What you will do.
Below are some records; reproduce every one of them exactly.

◆ ◆ ◆ ◆

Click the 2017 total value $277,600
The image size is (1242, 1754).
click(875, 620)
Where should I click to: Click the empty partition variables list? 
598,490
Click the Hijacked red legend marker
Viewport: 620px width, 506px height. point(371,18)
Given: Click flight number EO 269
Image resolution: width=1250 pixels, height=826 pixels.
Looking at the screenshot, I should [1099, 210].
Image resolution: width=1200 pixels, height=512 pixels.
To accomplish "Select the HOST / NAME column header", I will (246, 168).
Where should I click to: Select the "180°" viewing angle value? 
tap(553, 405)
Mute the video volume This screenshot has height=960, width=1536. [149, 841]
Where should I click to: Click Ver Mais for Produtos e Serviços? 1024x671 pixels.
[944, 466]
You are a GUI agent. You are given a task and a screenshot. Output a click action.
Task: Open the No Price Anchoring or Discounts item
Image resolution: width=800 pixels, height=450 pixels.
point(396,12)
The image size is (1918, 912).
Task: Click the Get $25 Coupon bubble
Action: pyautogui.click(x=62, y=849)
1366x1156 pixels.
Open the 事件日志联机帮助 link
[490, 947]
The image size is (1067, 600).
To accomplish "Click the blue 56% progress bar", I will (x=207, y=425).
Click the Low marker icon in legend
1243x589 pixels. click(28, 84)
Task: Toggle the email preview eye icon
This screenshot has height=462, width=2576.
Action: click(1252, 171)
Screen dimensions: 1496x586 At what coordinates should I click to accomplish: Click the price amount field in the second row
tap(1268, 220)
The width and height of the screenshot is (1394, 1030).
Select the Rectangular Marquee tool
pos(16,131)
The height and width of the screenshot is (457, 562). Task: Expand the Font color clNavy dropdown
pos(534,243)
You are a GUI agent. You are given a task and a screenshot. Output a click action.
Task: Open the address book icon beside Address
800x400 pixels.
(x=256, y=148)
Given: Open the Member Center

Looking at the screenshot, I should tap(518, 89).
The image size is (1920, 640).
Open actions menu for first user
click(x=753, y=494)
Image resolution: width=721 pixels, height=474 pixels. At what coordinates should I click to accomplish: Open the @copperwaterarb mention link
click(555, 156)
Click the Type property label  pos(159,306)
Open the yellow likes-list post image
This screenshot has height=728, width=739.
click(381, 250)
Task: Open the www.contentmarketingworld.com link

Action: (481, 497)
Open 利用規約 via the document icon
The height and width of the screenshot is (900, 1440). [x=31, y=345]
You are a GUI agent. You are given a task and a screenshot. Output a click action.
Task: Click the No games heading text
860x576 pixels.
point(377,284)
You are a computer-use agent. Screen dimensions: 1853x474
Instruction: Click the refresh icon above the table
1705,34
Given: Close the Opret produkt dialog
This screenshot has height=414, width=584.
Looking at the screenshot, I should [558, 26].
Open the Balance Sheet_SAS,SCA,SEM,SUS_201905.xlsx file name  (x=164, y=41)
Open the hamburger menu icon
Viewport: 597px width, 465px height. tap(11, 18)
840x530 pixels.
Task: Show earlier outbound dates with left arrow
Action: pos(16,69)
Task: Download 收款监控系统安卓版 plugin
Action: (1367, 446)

◆ ◆ ◆ ◆

Written solution.
Click the 2017 total value $277,600
The image size is (1242, 1754).
click(875, 620)
Where should I click to: Click the empty partition variables list? 
598,490
Click the Hijacked red legend marker
Viewport: 620px width, 506px height. point(371,18)
Given: Click flight number EO 269
Image resolution: width=1250 pixels, height=826 pixels.
Looking at the screenshot, I should [1099, 210].
Image resolution: width=1200 pixels, height=512 pixels.
To accomplish "Select the HOST / NAME column header", I will (246, 168).
Where should I click to: Select the "180°" viewing angle value? 
tap(553, 405)
Mute the video volume This screenshot has height=960, width=1536. [149, 841]
Where should I click to: Click Ver Mais for Produtos e Serviços? 1024x671 pixels.
[944, 466]
You are a GUI agent. You are given a task and a screenshot. Output a click action.
Task: Open the No Price Anchoring or Discounts item
Image resolution: width=800 pixels, height=450 pixels.
point(396,12)
The image size is (1918, 912).
Task: Click the Get $25 Coupon bubble
Action: pyautogui.click(x=62, y=849)
1366x1156 pixels.
Open the 事件日志联机帮助 link
[490, 947]
The image size is (1067, 600).
To accomplish "Click the blue 56% progress bar", I will (x=207, y=425).
Click the Low marker icon in legend
1243x589 pixels. click(28, 84)
Task: Toggle the email preview eye icon
This screenshot has height=462, width=2576.
Action: click(1252, 171)
Screen dimensions: 1496x586 At what coordinates should I click to accomplish: Click the price amount field in the second row
tap(1268, 220)
The width and height of the screenshot is (1394, 1030).
Select the Rectangular Marquee tool
pos(16,131)
The height and width of the screenshot is (457, 562). Task: Expand the Font color clNavy dropdown
pos(534,243)
You are a GUI agent. You are given a task and a screenshot. Output a click action.
Task: Open the address book icon beside Address
800x400 pixels.
(x=256, y=148)
Given: Open the Member Center

Looking at the screenshot, I should tap(518, 89).
The image size is (1920, 640).
Open actions menu for first user
click(x=753, y=494)
Image resolution: width=721 pixels, height=474 pixels. At what coordinates should I click to accomplish: Open the @copperwaterarb mention link
click(555, 156)
Click the Type property label  pos(159,306)
Open the yellow likes-list post image
This screenshot has height=728, width=739.
click(381, 250)
Task: Open the www.contentmarketingworld.com link

Action: (481, 497)
Open 利用規約 via the document icon
The height and width of the screenshot is (900, 1440). [x=31, y=345]
You are a GUI agent. You are given a task and a screenshot. Output a click action.
Task: Click the No games heading text
860x576 pixels.
point(377,284)
You are a computer-use agent. Screen dimensions: 1853x474
Instruction: Click the refresh icon above the table
1705,34
Given: Close the Opret produkt dialog
This screenshot has height=414, width=584.
Looking at the screenshot, I should [558, 26].
Open the Balance Sheet_SAS,SCA,SEM,SUS_201905.xlsx file name  (x=164, y=41)
Open the hamburger menu icon
Viewport: 597px width, 465px height. tap(11, 18)
840x530 pixels.
Task: Show earlier outbound dates with left arrow
Action: pos(16,69)
Task: Download 收款监控系统安卓版 plugin
Action: (1367, 446)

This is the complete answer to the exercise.